Lindner Andrea Katharina, Furlan Tobias, Orme Jacob J, Tulchiner Gennadi, Staudacher Nina, D'Andrea David, Culig Zoran, Pichler Renate
Department of Urology, Medical University of Innsbruck, Anichstrasse 35, 6020 Innsbruck, Austria.
Division of Medical Oncology, Mayo Clinic, First Street SW, Rochester, MN 55905, USA.
J Clin Med. 2022 Apr 15;11(8):2208. doi: 10.3390/jcm11082208.

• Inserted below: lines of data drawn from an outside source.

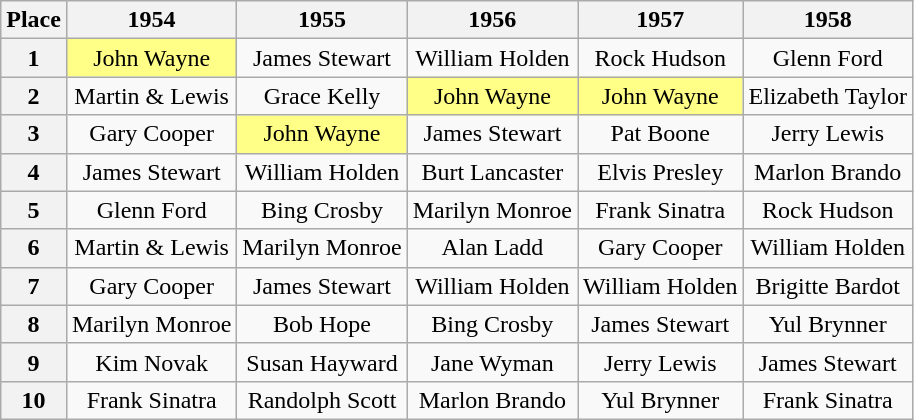
Bob Hope [322, 324]
1957 [660, 20]
7 [34, 286]
6 [34, 248]
Elvis Presley [660, 172]
8 [34, 324]
1954 [151, 20]
5 [34, 210]
Susan Hayward [322, 362]
Alan Ladd [492, 248]
9 [34, 362]
1956 [492, 20]
Jane Wyman [492, 362]
3 [34, 134]
1 [34, 58]
Pat Boone [660, 134]
Elizabeth Taylor [828, 96]
1955 [322, 20]
10 [34, 400]
2 [34, 96]
Grace Kelly [322, 96]
Place [34, 20]
Kim Novak [151, 362]
1958 [828, 20]
Randolph Scott [322, 400]
Burt Lancaster [492, 172]
Brigitte Bardot [828, 286]
4 [34, 172]
Capture the cell that displays the provided text and extract its (x, y) central coordinate. 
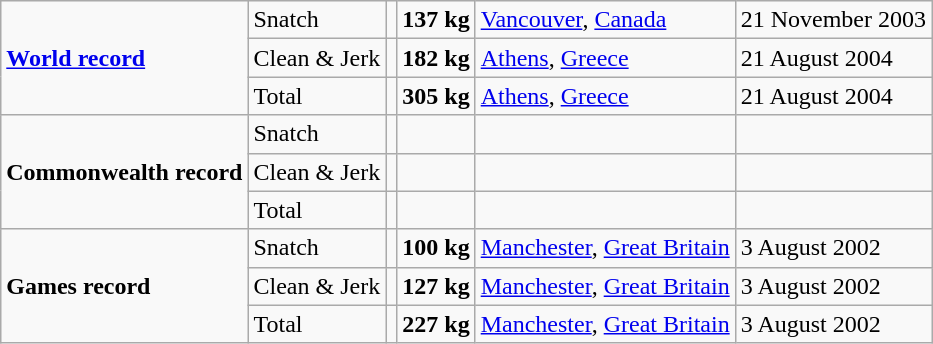
182 kg (436, 58)
127 kg (436, 286)
227 kg (436, 324)
Commonwealth record (124, 172)
100 kg (436, 248)
Vancouver, Canada (605, 20)
Games record (124, 286)
21 November 2003 (833, 20)
World record (124, 58)
137 kg (436, 20)
305 kg (436, 96)
Output the (X, Y) coordinate of the center of the cell containing the given text.  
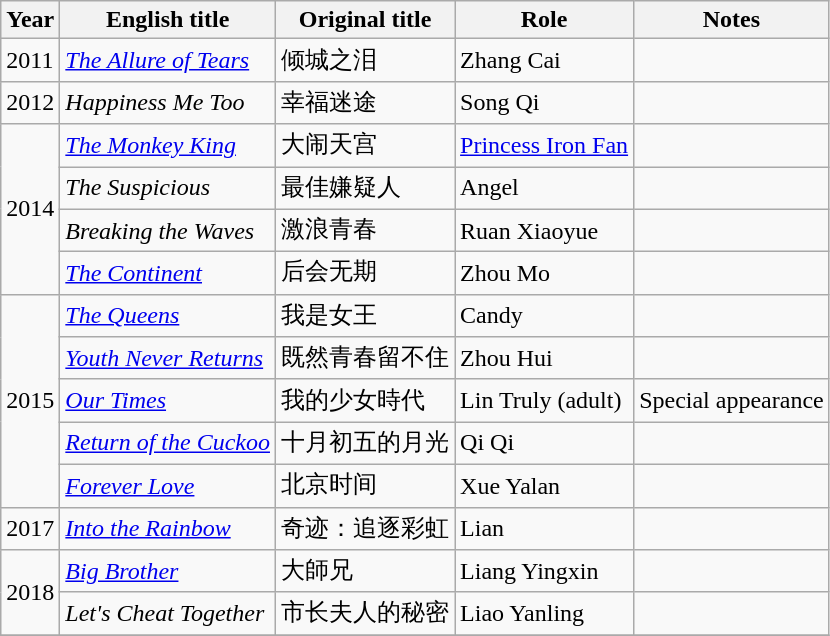
The Allure of Tears (168, 60)
Zhou Hui (544, 358)
最佳嫌疑人 (366, 188)
Zhou Mo (544, 274)
我的少女時代 (366, 400)
2014 (30, 209)
Special appearance (732, 400)
The Continent (168, 274)
我是女王 (366, 316)
Into the Rainbow (168, 528)
Breaking the Waves (168, 230)
Ruan Xiaoyue (544, 230)
Lin Truly (adult) (544, 400)
2015 (30, 400)
Original title (366, 20)
Lian (544, 528)
十月初五的月光 (366, 444)
Our Times (168, 400)
Qi Qi (544, 444)
大闹天宫 (366, 146)
Forever Love (168, 486)
2011 (30, 60)
奇迹：追逐彩虹 (366, 528)
Youth Never Returns (168, 358)
Let's Cheat Together (168, 614)
Liang Yingxin (544, 572)
Zhang Cai (544, 60)
Song Qi (544, 102)
激浪青春 (366, 230)
Return of the Cuckoo (168, 444)
2017 (30, 528)
市长夫人的秘密 (366, 614)
Princess Iron Fan (544, 146)
The Suspicious (168, 188)
倾城之泪 (366, 60)
Big Brother (168, 572)
后会无期 (366, 274)
大師兄 (366, 572)
幸福迷途 (366, 102)
Liao Yanling (544, 614)
English title (168, 20)
The Monkey King (168, 146)
Xue Yalan (544, 486)
北京时间 (366, 486)
2018 (30, 592)
Year (30, 20)
Candy (544, 316)
既然青春留不住 (366, 358)
Notes (732, 20)
Angel (544, 188)
2012 (30, 102)
Happiness Me Too (168, 102)
Role (544, 20)
The Queens (168, 316)
From the cell containing the given text, extract its center point as (X, Y) coordinate. 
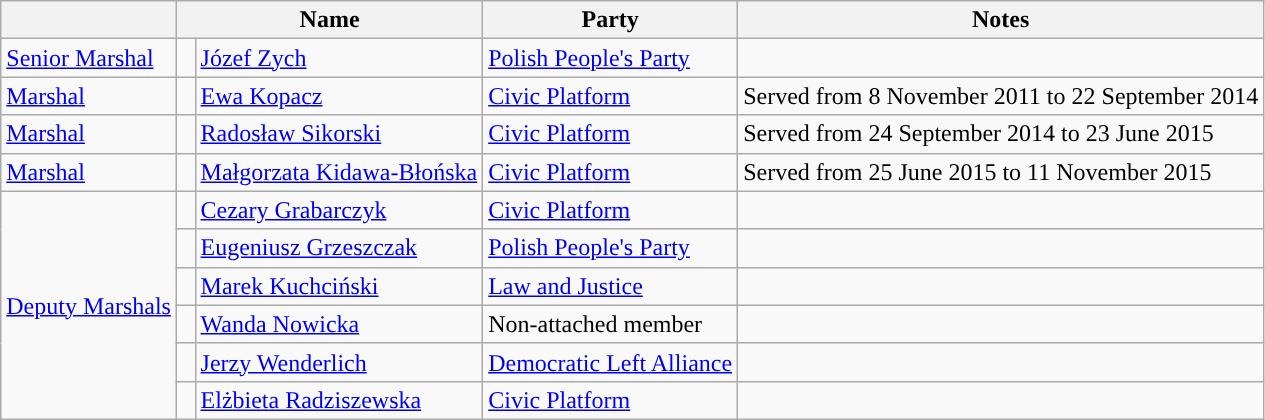
Senior Marshal (89, 58)
Served from 24 September 2014 to 23 June 2015 (1001, 134)
Radosław Sikorski (339, 134)
Democratic Left Alliance (610, 362)
Non-attached member (610, 324)
Ewa Kopacz (339, 96)
Law and Justice (610, 286)
Served from 8 November 2011 to 22 September 2014 (1001, 96)
Jerzy Wenderlich (339, 362)
Notes (1001, 20)
Wanda Nowicka (339, 324)
Marek Kuchciński (339, 286)
Name (329, 20)
Party (610, 20)
Cezary Grabarczyk (339, 210)
Elżbieta Radziszewska (339, 400)
Małgorzata Kidawa-Błońska (339, 172)
Served from 25 June 2015 to 11 November 2015 (1001, 172)
Deputy Marshals (89, 305)
Józef Zych (339, 58)
Eugeniusz Grzeszczak (339, 248)
Find where the given text appears and provide that cell's center as (X, Y) coordinate. 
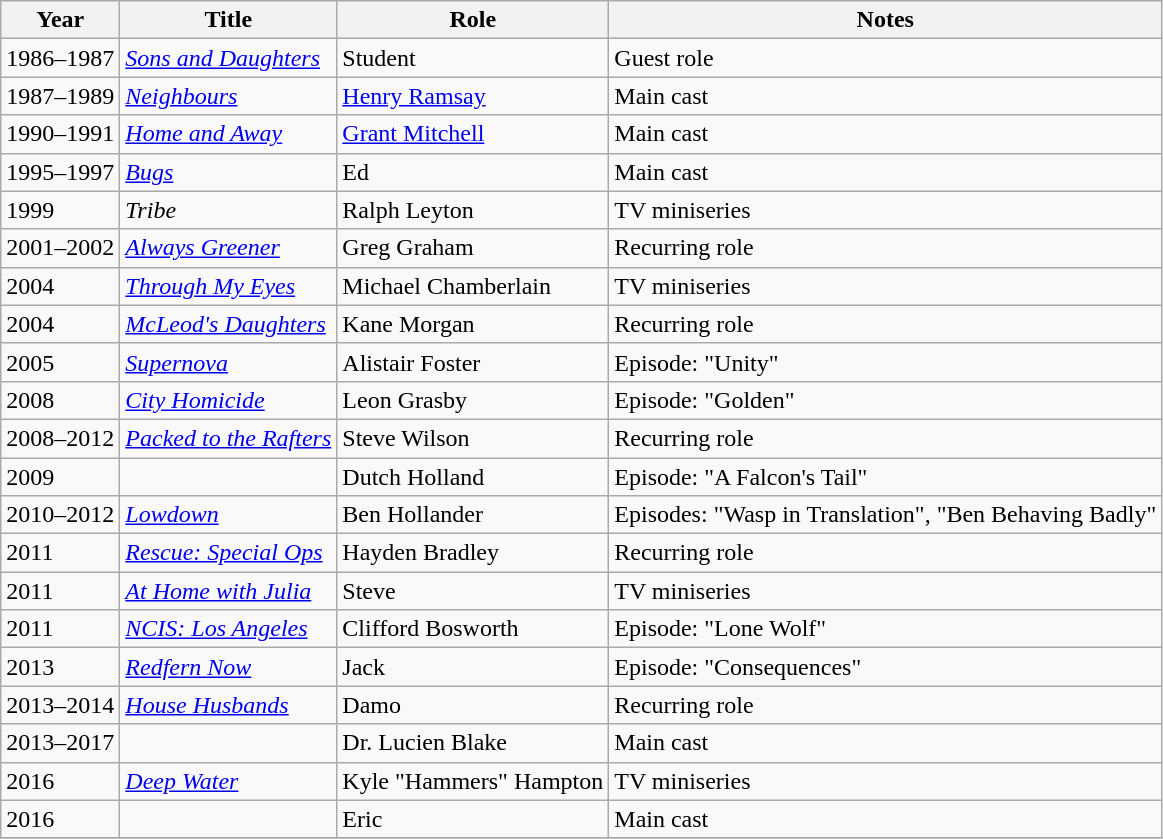
Hayden Bradley (473, 553)
Guest role (886, 58)
Steve (473, 591)
Bugs (228, 172)
Kyle "Hammers" Hampton (473, 781)
Notes (886, 20)
Eric (473, 819)
Redfern Now (228, 667)
Supernova (228, 362)
2013–2017 (60, 743)
2005 (60, 362)
Episode: "Golden" (886, 400)
Damo (473, 705)
NCIS: Los Angeles (228, 629)
2013 (60, 667)
2010–2012 (60, 515)
Ed (473, 172)
Always Greener (228, 248)
Rescue: Special Ops (228, 553)
Title (228, 20)
Ralph Leyton (473, 210)
1986–1987 (60, 58)
Sons and Daughters (228, 58)
Episode: "Consequences" (886, 667)
Grant Mitchell (473, 134)
Greg Graham (473, 248)
2001–2002 (60, 248)
Role (473, 20)
Home and Away (228, 134)
1995–1997 (60, 172)
1990–1991 (60, 134)
2013–2014 (60, 705)
Clifford Bosworth (473, 629)
Michael Chamberlain (473, 286)
Year (60, 20)
House Husbands (228, 705)
Dutch Holland (473, 477)
Neighbours (228, 96)
Alistair Foster (473, 362)
Packed to the Rafters (228, 438)
Ben Hollander (473, 515)
Through My Eyes (228, 286)
Tribe (228, 210)
2009 (60, 477)
At Home with Julia (228, 591)
Episodes: "Wasp in Translation", "Ben Behaving Badly" (886, 515)
McLeod's Daughters (228, 324)
Dr. Lucien Blake (473, 743)
Leon Grasby (473, 400)
2008–2012 (60, 438)
2008 (60, 400)
1999 (60, 210)
Steve Wilson (473, 438)
Jack (473, 667)
Episode: "Unity" (886, 362)
Episode: "Lone Wolf" (886, 629)
Lowdown (228, 515)
Student (473, 58)
City Homicide (228, 400)
1987–1989 (60, 96)
Deep Water (228, 781)
Episode: "A Falcon's Tail" (886, 477)
Henry Ramsay (473, 96)
Kane Morgan (473, 324)
Determine the (X, Y) coordinate at the center of the cell enclosing the given text.  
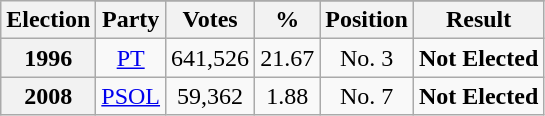
PT (131, 58)
59,362 (210, 96)
% (288, 20)
1.88 (288, 96)
Votes (210, 20)
Election (48, 20)
2008 (48, 96)
No. 3 (367, 58)
No. 7 (367, 96)
PSOL (131, 96)
Result (478, 20)
Position (367, 20)
21.67 (288, 58)
1996 (48, 58)
641,526 (210, 58)
Party (131, 20)
Search for the cell housing the specified text and yield its (x, y) center coordinate. 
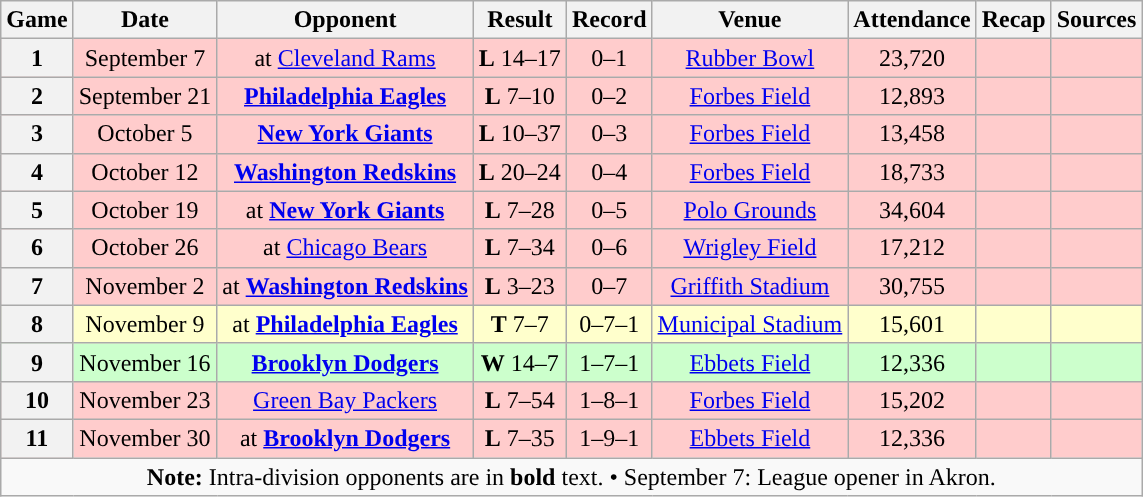
Polo Grounds (750, 210)
15,601 (912, 324)
at Philadelphia Eagles (345, 324)
October 26 (145, 248)
L 7–34 (520, 248)
Griffith Stadium (750, 286)
Recap (1014, 20)
1 (37, 58)
Philadelphia Eagles (345, 96)
Attendance (912, 20)
10 (37, 400)
L 7–54 (520, 400)
30,755 (912, 286)
Green Bay Packers (345, 400)
Note: Intra-division opponents are in bold text. • September 7: League opener in Akron. (572, 477)
2 (37, 96)
6 (37, 248)
November 9 (145, 324)
Game (37, 20)
L 7–10 (520, 96)
at Chicago Bears (345, 248)
November 23 (145, 400)
0–7–1 (609, 324)
Washington Redskins (345, 172)
15,202 (912, 400)
11 (37, 438)
L 20–24 (520, 172)
September 21 (145, 96)
5 (37, 210)
0–7 (609, 286)
November 30 (145, 438)
Municipal Stadium (750, 324)
T 7–7 (520, 324)
L 7–28 (520, 210)
Record (609, 20)
Sources (1096, 20)
7 (37, 286)
Date (145, 20)
October 12 (145, 172)
November 16 (145, 362)
1–9–1 (609, 438)
18,733 (912, 172)
L 7–35 (520, 438)
34,604 (912, 210)
November 2 (145, 286)
Rubber Bowl (750, 58)
L 14–17 (520, 58)
Brooklyn Dodgers (345, 362)
17,212 (912, 248)
September 7 (145, 58)
13,458 (912, 134)
L 10–37 (520, 134)
3 (37, 134)
at Cleveland Rams (345, 58)
Result (520, 20)
23,720 (912, 58)
October 19 (145, 210)
Wrigley Field (750, 248)
at New York Giants (345, 210)
1–8–1 (609, 400)
0–3 (609, 134)
Venue (750, 20)
New York Giants (345, 134)
October 5 (145, 134)
12,893 (912, 96)
Opponent (345, 20)
0–5 (609, 210)
at Brooklyn Dodgers (345, 438)
0–1 (609, 58)
W 14–7 (520, 362)
1–7–1 (609, 362)
8 (37, 324)
L 3–23 (520, 286)
0–4 (609, 172)
9 (37, 362)
at Washington Redskins (345, 286)
0–2 (609, 96)
0–6 (609, 248)
4 (37, 172)
For the text-containing cell, return its midpoint in [x, y] coordinate format. 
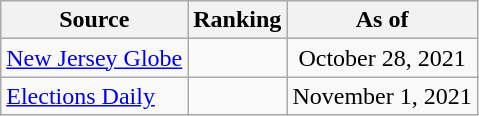
October 28, 2021 [382, 58]
New Jersey Globe [94, 58]
Elections Daily [94, 96]
November 1, 2021 [382, 96]
Ranking [238, 20]
Source [94, 20]
As of [382, 20]
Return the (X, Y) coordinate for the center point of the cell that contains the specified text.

Platinum-based chemotherapy is the standard of care with concern to first-line systemic therapy for metastatic disease in urothelial cancer (UC). Resistance to chemotherapy despite an initial response is linked with the ability to remove platinum-based DNA adducts and to repair chemotherapy-induced DNA lesions by various DNA repair proteins. The Rad9-Rad1-HUS1 complex that is loaded onto DNA at sites of damage is involved in checkpoint activation as well as DNA repair. Here, we addressed for the first time the potential influence of HUS1 expression in urothelial carcinogenesis (using two human basal urothelial cancer cell lines UM-UC-3 and HT1197) and its role as a potential therapeutic target for predicting responses to platinum-based chemotherapy. Specific inhibition of HUS1 expression in both cell lines was achieved by specific siRNA and validated by Western blot. In order to define the possible importance of HUS1 in the regulation of cellular proliferation, parental and resistant cells were treated with increasing concentrations of either control or HUS1 siRNA. HUS1 protein expression was observed in both human basal urothelial cancer cell lines UM-UC-3 and HT1197. In cisplatin-sensitive cells, knock-down of HUS1 inhibited cellular proliferation in the presence of cisplatin. On the contrary, knock-down of HUS1 in resistant cells did not result in a re-sensitization to cisplatin. Finally, RNAseq data from the Cancer Genome Atlas provided evidence that HUS1 expression is a significant prognostic factor for poor survival in UC patients. In summary, HUS1 may acts as an oncogene in UC and might be a key determinant of the cellular response to cisplatin-based chemotherapy.
对于尿路上皮癌(UC)转移性疾病的一线全身治疗,铂类化疗是标准的治疗方法。尽管最初有反应,但对化疗的耐药性与去除铂类DNA加合物以及通过各种DNA修复蛋白修复化疗诱导的DNA损伤的能力有关。在损伤部位加载到DNA上的Rad9-Rad1-HUS1复合物参与检查点激活以及DNA修复。在这里,我们首次探讨了HUS1表达在尿路上皮癌发生中的潜在影响(使用两个人类基底尿路上皮癌细胞系UM-UC-3和HT1197)及其作为预测铂类化疗反应的潜在治疗靶点的作用。通过特异性siRNA实现了对两种细胞系中HUS1表达的特异性抑制,并通过蛋白质免疫印迹进行了验证。为了确定HUS1在细胞增殖调节中的可能重要性,用递增浓度的对照或HUS1 siRNA处理亲本细胞和耐药细胞。在两个人类基底尿路上皮癌细胞系UM-UC-3和HT1197中均观察到HUS1蛋白表达。在顺铂敏感细胞中,敲低HUS1可在顺铂存在的情况下抑制细胞增殖。相反,在耐药细胞中敲低HUS1并未导致对顺铂重新敏感。最后,来自癌症基因组图谱的RNAseq数据提供了证据,表明HUS1表达是UC患者生存不良的一个重要预后因素。总之,HUS1可能在UC中作为一种癌基因起作用,并且可能是细胞对基于顺铂化疗反应的关键决定因素。